Speaker 2:And based on this and so many other things that would turn this podcast into a day-long thing, I have become very confident that death is not an end, it's a transition, it's as natural as birth and it's as necessary as birth and it can be as painful as birth and that there's a lot that you can know that could change your mind about death.
Speaker 2:And I truly believe and I'm going through this myself right now, even at my age the more you accept the truths of death, not the falsehoods, the better able to live you are. What would you say you do differently now in living? Um well, I got a tattoo on my arm that says there is nothing to fear. And although my body mind has a hard time with that, my higher mind is very aware and there are so many sources of information, so many words out there that have been helpful to me. You know, I like Mike Dooley's words where he says everything's important but nothing matters, mm-hmm, I like them and you know, to see, this experience is very much a mind created simulation and simulation.
Speaker 2:Not that it's like something else, it is its own unique experience to live in this body, in this world, during these times of change and growth and human awareness expanding. There is nothing to fear, yeah.
Speaker 1:Maybe that could be the exclusive podcast for patreon is why did we choose to be here during this time?
Speaker 2:that for many of us. That's why we go to hypnosis, right, that's, we get clients you get tons of clients that come in and that that's all they want.
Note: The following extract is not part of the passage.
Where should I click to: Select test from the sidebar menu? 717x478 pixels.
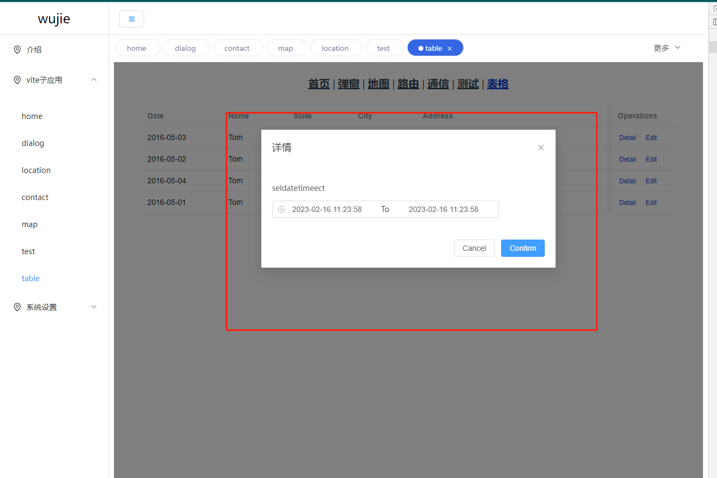pyautogui.click(x=28, y=251)

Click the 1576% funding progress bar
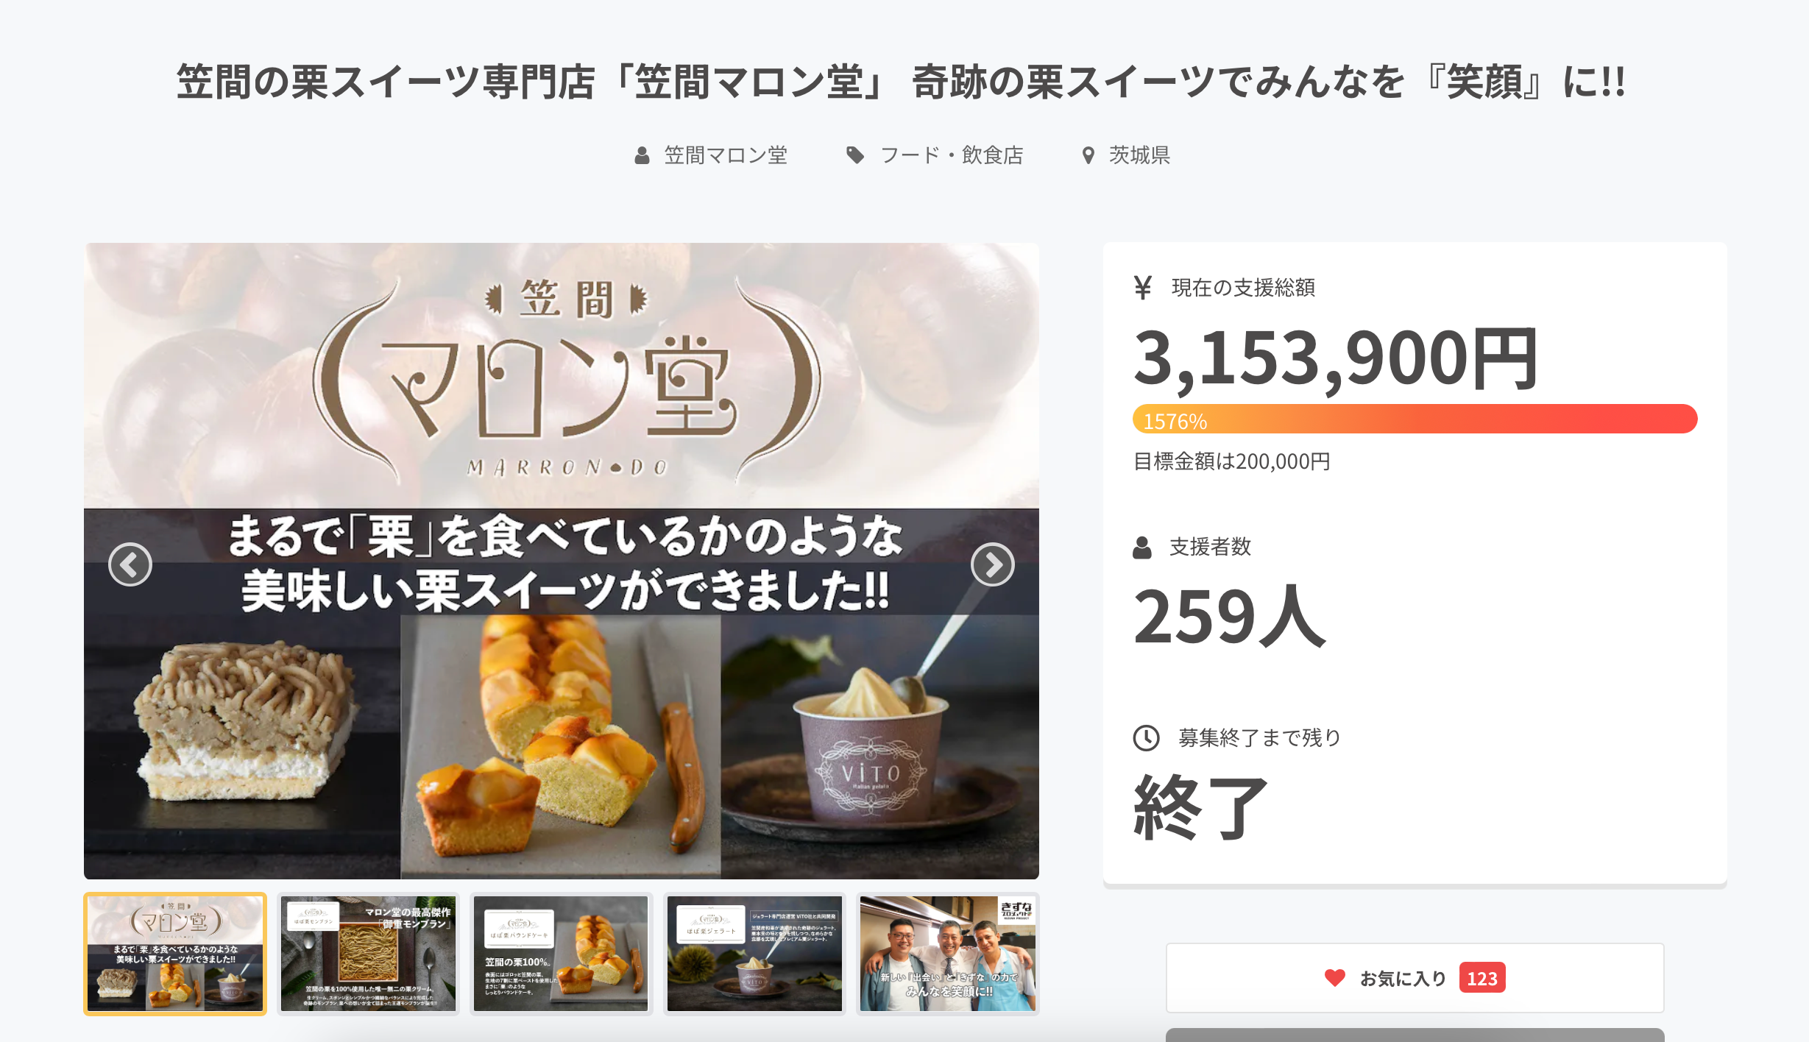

Speaker 2:What is my purpose? Why am I here? Right, um, and and having explored that question for so many people, including ourselves, um, the answer is just so damn simple. Right, it's to learn and it's to create, and it's a world of duality. So there's going to be stuff you call good and there's going to be stuff you call bad. There's going to be stuff you like, there's going to be stuff you don't like, because of duality. There's going to be hot and there's going to be cold, because that's the nature of this simulation it's not real, because that's not who you really are.
Speaker 2:And that's where hypnosis, over 20 odd years, has led me, and I'm grateful for it and I'm grateful to help others with it as they go on that journey. And I couldn't count the number of people that that I've taken into past lives and life between lives, who have gone from one particular, very rigid, very unhappy way of life to a much more open, creative and curious lifestyle. That certainly makes them a lot happier lifestyle. That certainly makes them a lot happier. But you know, I would never want to tell somebody what to believe, but I would always want to encourage people to explore and to use critical thinking and to trust themselves. We all have really good bullshit meters and to use critical thinking and to trust themselves. Yeah, you, we all have really good bullshit meters. Yeah, and when they're not working, it's because we've been fed a little too much of crap.
Speaker 1:Jello Kool-Aid yeah.
Speaker 2:Any final thoughts?
Speaker 1:Just that I've. Yeah, now you've got me thinking about what kind of crazy out there topic we could do for our Patreon podcast. But we'll leave that for them.
Speaker 2:Enjoy your mind.
Speaker 1:Yep, all right, I hope that helped See you later, thank you.